首頁 故城時光

大坪時代

後工(中國人民解放軍後勤工程學院的簡稱)的軍號聽不到了,公廁邊邊的三角粑也沒賣了,三岔路口賣漫畫的孃孃是不是回家帶孫孫了喲,馬家堡小學門口一塊五一根的火腿腸哪點兒還吃得到喔。

我們屋頭在大坪菜市場樓上,正對後工,緊鄰煤設院(煤炭設計院的簡稱)社區,我就是那個大坪支路的妹兒。

那個時候,我還是個小娃兒,六點多鍾,後勤工程學院的軍號就響了,沒好久就聽得見軍人們跑操,“一 二 三 四……”,反正聲音大得我每天都要遭吵醒,但是翻個身我又睡著了。於是,天天遲到的我被請家長了。從此以後,我和後工的學生一起起床。

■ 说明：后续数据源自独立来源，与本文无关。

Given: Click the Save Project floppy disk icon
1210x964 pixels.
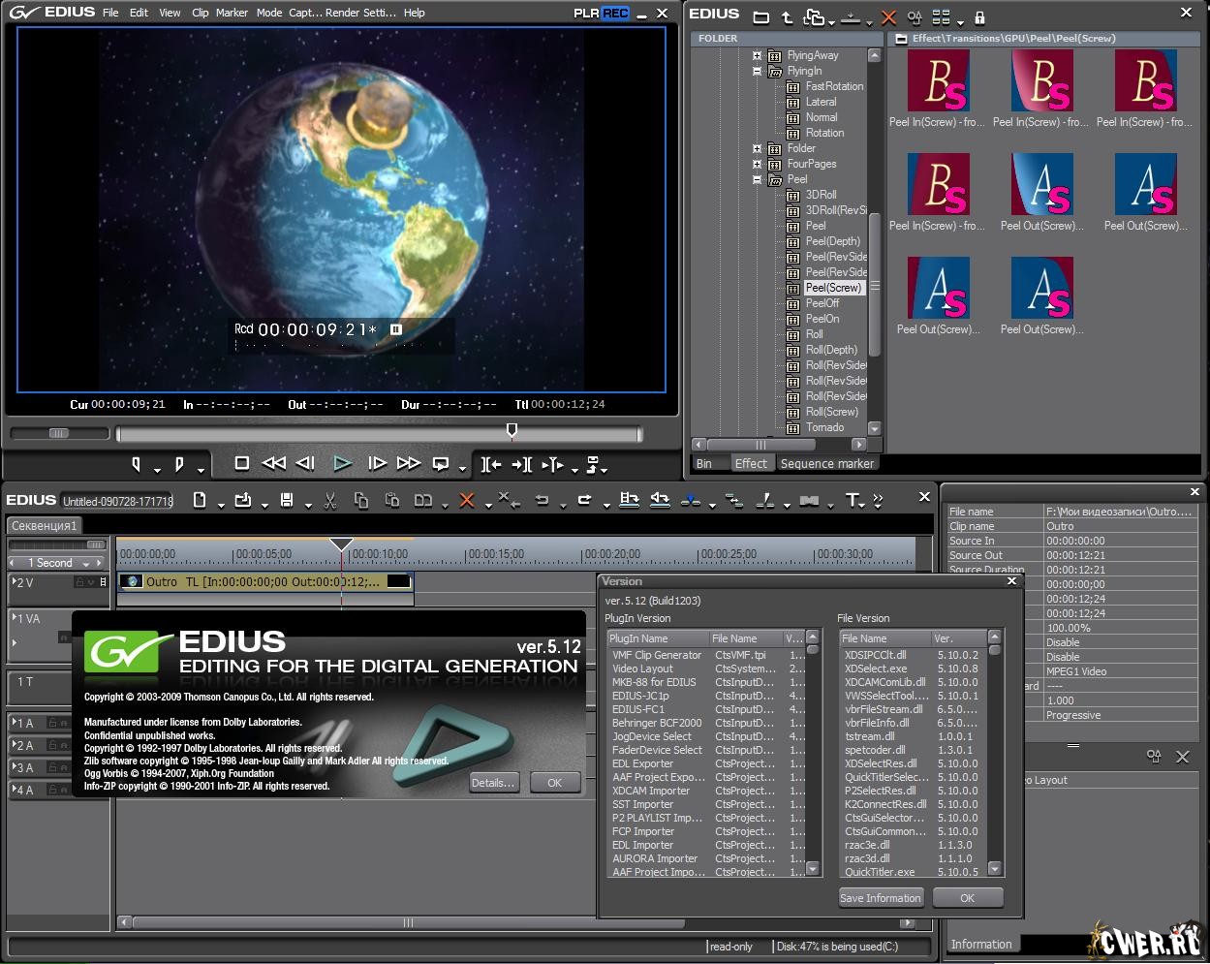Looking at the screenshot, I should pyautogui.click(x=287, y=500).
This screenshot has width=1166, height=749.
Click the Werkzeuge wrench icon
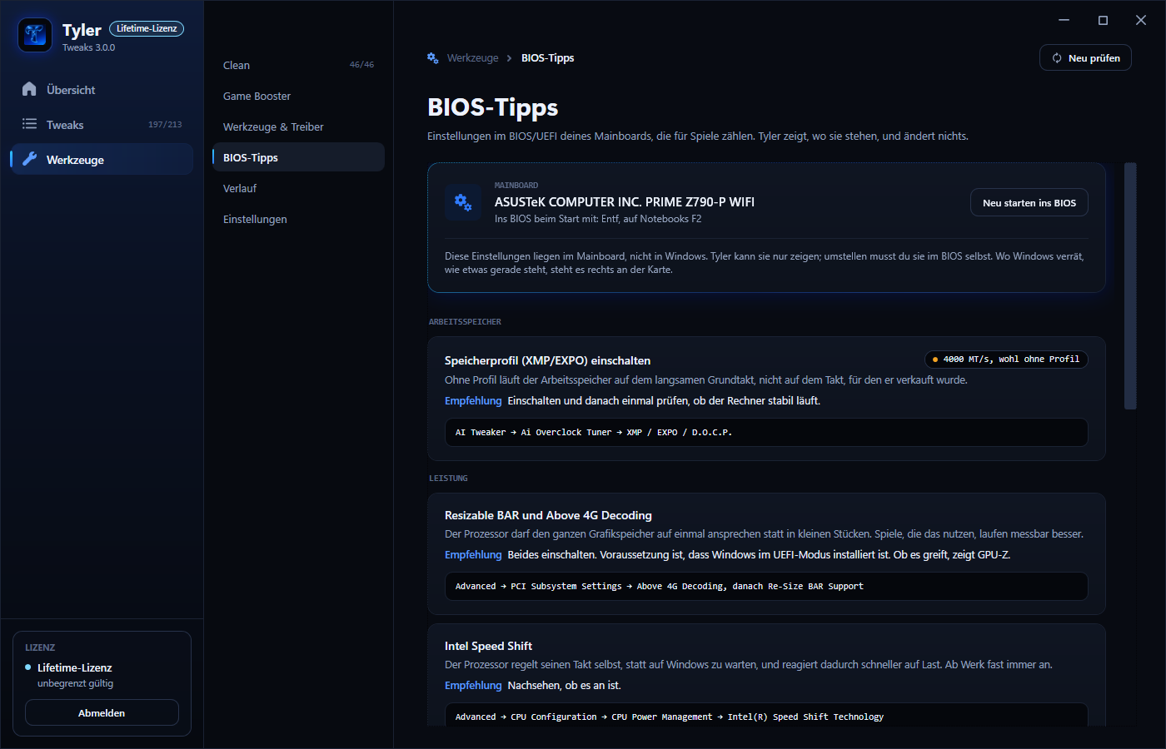29,159
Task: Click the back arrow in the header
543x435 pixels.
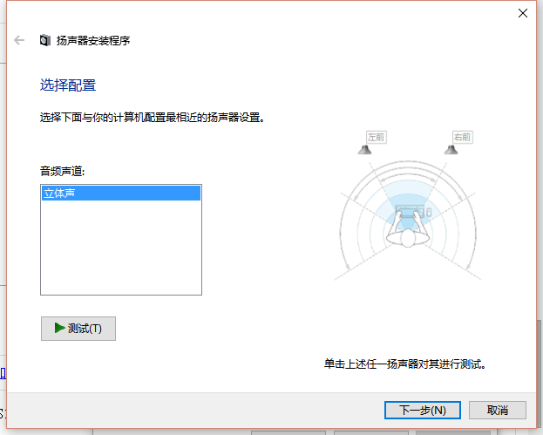Action: pyautogui.click(x=19, y=40)

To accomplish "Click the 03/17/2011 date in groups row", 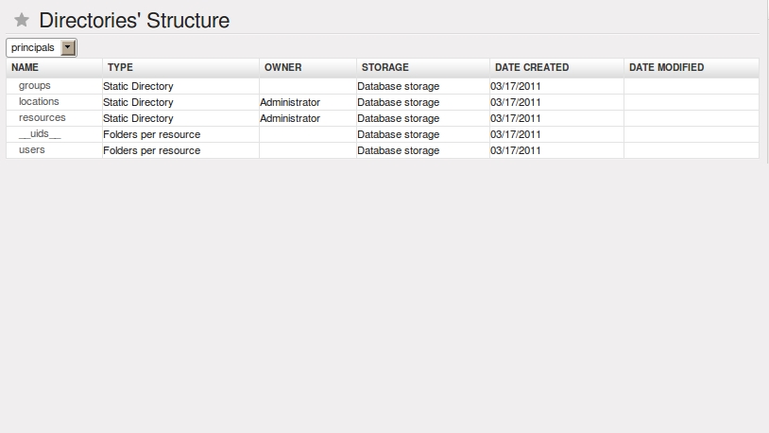I will (516, 86).
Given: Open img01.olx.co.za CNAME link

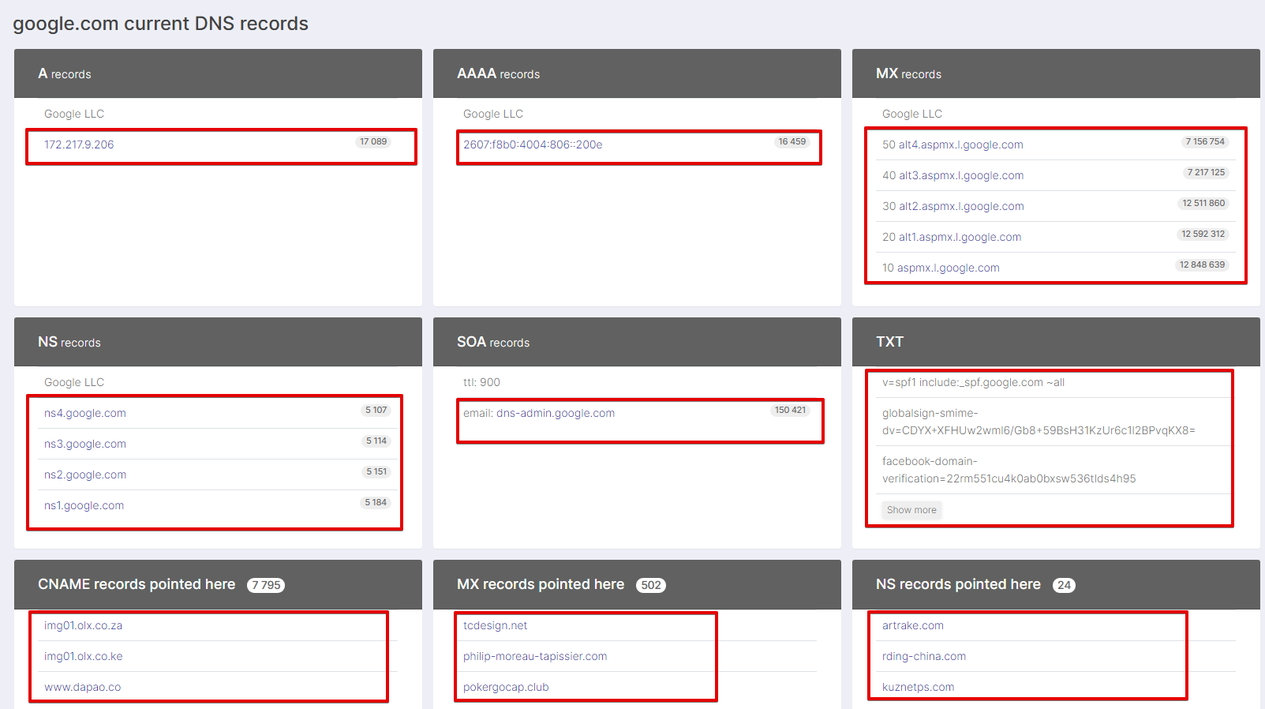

每次坐公交車都要穿過七牌坊,那些巷巷頭石板上長年都是泥巴漿漿;賣金魚的孃孃賣給我的金魚每次養兩天就死了;有家生意很火的魚店是我同學家裏開的,每次路過魚店我都要招呼老板娘;我媽經常在七牌坊的裁縫店兒定做冬天的毛呢褲子穿。

那個時候,我去上初中了。清早八晨,黑黢麻恐的時候,從大坪支路經過地下通道去趕輕軌。那時清晨地下通道很黑,還有很多流浪漢住在裏麵,每次往下麵走我都很害怕,但是一到地鐵口我就不怕了,因為那裏總是有個賣雞蛋糕的孃孃在等我。半張雞蛋糕一塊五,那是我每天的早餐。有一次連續五天路過孃孃那裏都沒有吃雞蛋糕,第五天孃孃終於忍不住了,問我:“妹兒,吃膩老哇?”放學過後還是從地下通道走,有家缽缽雞不賣雞,每天下午我都在那裏買四串脆豆腐,吃完才回家,五角錢一串,每天下午剩下兩塊錢,就在這裏花掉。突然有一天,老板說要漲價了,七角五一串,兩串起賣。我好傷心,那天我的兩塊錢隻夠買兩串脆豆腐,後來我就再也不去了。

那時,七牌坊社區已是一片廢墟,最後的釘子戶妥協了,牌坊搬到了馬路對麵環島上的小角落。餘暉灑在廢墟上,我走在廢墟間的小道上,回家。